1. Field
The present disclosure is directed to a method and apparatus that determine that an almost-contiguous resource allocation Additional Maximum Power Reduction (A-MPR) applies to an uplink transmission power. More particularly, the present disclosure relates to determination of uplink transmission power for contiguous, non-contiguous, and almost-contiguous resource-block allocations.
2. Introduction
Presently, wireless communication devices, such as User Equipment (UE), communicate with other communication devices using wireless signals. Carrier aggregation is a feature for increasing peak and average user throughput of UEs by enabling the UE to exploit unused resources on a secondary component carrier. In the absence of carrier aggregation, the resource blocks on the two component carriers are segregated so that UE's assigned to a first component carrier cannot be allocated unused resources on the second component carrier. Carrier aggregation is especially beneficial if the loading of the two component carriers is unbalanced so that many of the resource blocks on the second component carrier would be unused if they cannot be assigned to UE's on the first component carrier. Carrier aggregation also increases the peak data rate achievable by the UE. However, reduced transmission power levels may be required on the UE to meet emissions requirements and to limit interference into adjacent channels due to non-linear characteristics of UE power amplifiers. In some cases of uplink carrier aggregation, a required Additional Maximum Power Reduction (A-MPR) for determining uplink transmission power is large. Presently, the A-MPR allowed for uplink carrier aggregation is specified in two different ways. One way is specifically for contiguous allocations and the other way is for non-contiguous allocations.
For non-contiguous allocations, the A-MPR is a function of the allocation ratio which is defined as the ratio of the number of RB's allocated to the UE over all carriers, NRB_alloc, to the sum of the total number of RB's over the aggregated carriers NRB_agg. For contiguous allocations, the A-MPR is in tabular form and is a function of one or more of the allocation parameters RBstart, RBend, and LCRB, where LCRB is the number of contiguous RB's in the contiguous allocation.
Typically, for a given number of allocated RB's (RBalloc), the A-MPR allowed for a non-contiguous allocation is much larger than the A-MPR allocated for contiguous allocation.
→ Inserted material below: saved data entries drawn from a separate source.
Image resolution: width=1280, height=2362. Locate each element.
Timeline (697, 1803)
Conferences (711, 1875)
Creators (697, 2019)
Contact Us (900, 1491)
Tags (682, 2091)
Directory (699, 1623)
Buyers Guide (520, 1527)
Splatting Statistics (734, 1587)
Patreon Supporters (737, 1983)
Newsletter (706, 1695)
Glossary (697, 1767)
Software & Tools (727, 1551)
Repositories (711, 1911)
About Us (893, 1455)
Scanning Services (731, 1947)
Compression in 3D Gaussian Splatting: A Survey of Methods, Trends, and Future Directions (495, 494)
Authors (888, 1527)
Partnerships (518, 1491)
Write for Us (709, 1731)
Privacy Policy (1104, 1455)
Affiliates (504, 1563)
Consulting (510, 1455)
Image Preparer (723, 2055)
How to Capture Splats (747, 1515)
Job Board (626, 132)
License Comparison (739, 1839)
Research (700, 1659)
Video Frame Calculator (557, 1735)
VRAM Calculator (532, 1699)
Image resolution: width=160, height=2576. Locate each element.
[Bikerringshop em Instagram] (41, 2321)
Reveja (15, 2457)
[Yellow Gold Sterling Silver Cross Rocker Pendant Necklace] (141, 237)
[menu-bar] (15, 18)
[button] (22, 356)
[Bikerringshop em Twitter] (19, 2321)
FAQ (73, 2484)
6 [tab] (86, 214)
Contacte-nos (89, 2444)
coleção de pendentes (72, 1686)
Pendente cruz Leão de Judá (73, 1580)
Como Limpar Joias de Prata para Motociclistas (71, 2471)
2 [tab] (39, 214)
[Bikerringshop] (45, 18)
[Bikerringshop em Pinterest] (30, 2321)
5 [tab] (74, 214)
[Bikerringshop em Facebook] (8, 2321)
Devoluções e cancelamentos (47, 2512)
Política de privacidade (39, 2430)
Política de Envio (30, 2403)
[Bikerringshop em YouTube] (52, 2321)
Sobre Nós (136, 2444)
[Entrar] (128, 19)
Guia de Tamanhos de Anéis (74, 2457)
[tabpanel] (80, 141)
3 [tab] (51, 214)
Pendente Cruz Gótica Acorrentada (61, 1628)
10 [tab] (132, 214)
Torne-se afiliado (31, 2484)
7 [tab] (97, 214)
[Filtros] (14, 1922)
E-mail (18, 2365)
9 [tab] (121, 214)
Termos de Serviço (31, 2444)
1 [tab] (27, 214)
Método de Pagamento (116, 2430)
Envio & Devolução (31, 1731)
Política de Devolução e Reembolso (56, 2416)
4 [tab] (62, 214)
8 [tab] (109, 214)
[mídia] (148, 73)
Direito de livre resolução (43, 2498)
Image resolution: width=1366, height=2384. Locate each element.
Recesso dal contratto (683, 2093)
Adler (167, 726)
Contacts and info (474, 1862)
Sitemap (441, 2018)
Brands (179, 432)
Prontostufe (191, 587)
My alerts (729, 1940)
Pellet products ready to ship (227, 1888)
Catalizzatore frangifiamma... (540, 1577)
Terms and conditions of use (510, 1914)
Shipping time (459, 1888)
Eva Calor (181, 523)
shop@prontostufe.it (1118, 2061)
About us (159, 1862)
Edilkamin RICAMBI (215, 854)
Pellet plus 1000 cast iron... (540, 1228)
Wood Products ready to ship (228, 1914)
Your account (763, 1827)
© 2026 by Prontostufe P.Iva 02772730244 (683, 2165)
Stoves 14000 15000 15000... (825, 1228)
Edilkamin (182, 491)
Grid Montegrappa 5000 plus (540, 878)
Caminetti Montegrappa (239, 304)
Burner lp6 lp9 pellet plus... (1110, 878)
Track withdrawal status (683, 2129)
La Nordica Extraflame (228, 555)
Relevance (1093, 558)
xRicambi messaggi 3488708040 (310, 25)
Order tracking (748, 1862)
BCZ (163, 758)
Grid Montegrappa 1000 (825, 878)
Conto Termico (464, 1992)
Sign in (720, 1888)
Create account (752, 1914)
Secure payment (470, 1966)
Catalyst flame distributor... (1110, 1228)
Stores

In particular, for an allocation ratio of 0.5, the A-MPR allowed for a non-contiguous allocation can be more than 4.5 dB greater than the A-MPR allowed for a contiguous allocation with the same allocation ratio. From a system perspective, large A-MPR is detrimental since a reduction in UE transmit power reduces the range and/or throughput achievable on the uplink.
While the contiguous A-MPR formulation is effective in reducing the A-MPR allowed to the UE, there is a problem in that contiguous allocations that span the boundary between the contiguously aggregated carriers will typically collide with the PUCCH resources that are configured at the edge of each carrier. Thus, in any subframe containing a PUCCH transmission (which is most subframes), it will not be possible to have a contiguous allocation that spans the boundary between carriers. There is a further problem that there is no clear understanding of the application of A-MPR to an almost-contiguous resource allocation spanning a boundary between two aggregated carriers that is part of a contiguous resource allocation punctured by resource blocks.
Thus, there is a need for a method and apparatus for determining that an almost-contiguous resource allocation A-MPR applies to an uplink transmission power.